* **Amostra de dados**:
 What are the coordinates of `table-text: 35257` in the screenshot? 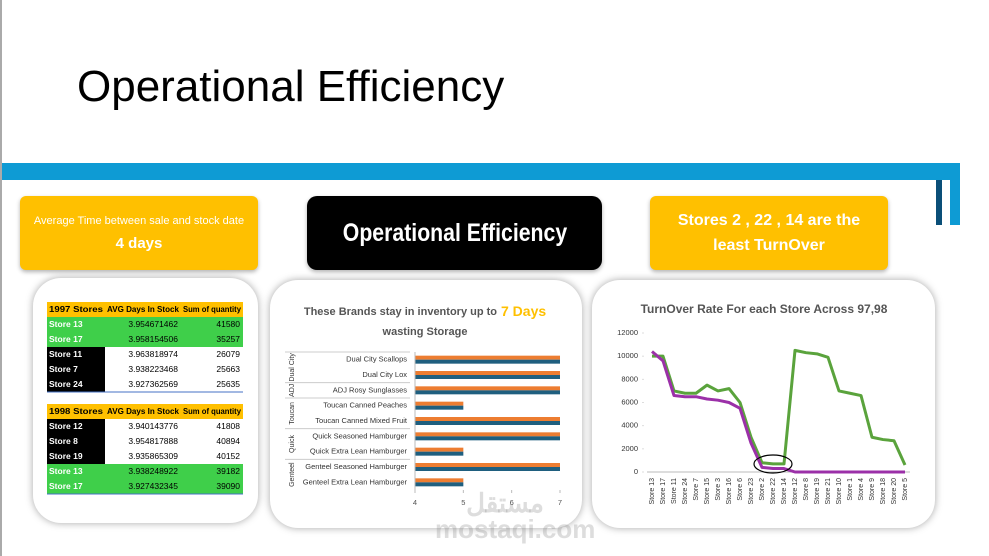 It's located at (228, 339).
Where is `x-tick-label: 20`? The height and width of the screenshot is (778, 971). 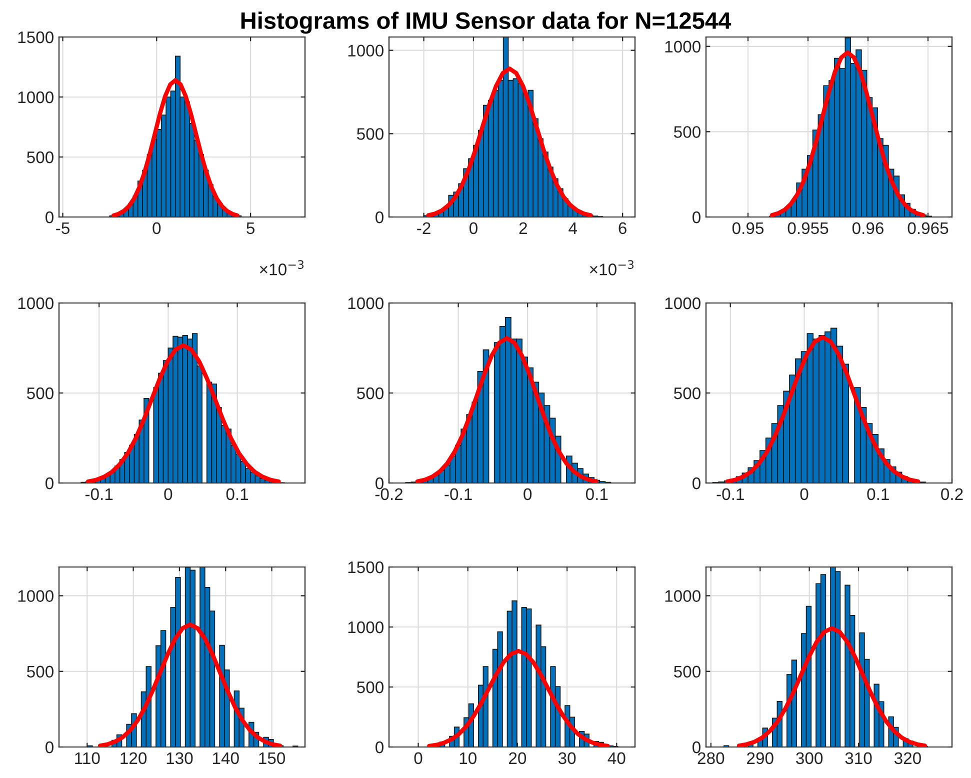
---
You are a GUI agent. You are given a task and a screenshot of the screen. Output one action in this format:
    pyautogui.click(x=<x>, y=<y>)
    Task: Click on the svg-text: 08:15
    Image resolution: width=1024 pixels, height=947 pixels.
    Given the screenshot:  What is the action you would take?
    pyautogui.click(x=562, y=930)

* **Requisito**: Troque "pixels" por "px" em tudo o que vai da linha que contém "You are a GUI" até a linha que contém "pyautogui.click(x=562, y=930)", e reproduza esse trecho sem nenhuma outra alteração.

* **Resultado**:
You are a GUI agent. You are given a task and a screenshot of the screen. Output one action in this format:
    pyautogui.click(x=<x>, y=<y>)
    Task: Click on the svg-text: 08:15
    Image resolution: width=1024 px, height=947 px.
    Given the screenshot:  What is the action you would take?
    pyautogui.click(x=562, y=930)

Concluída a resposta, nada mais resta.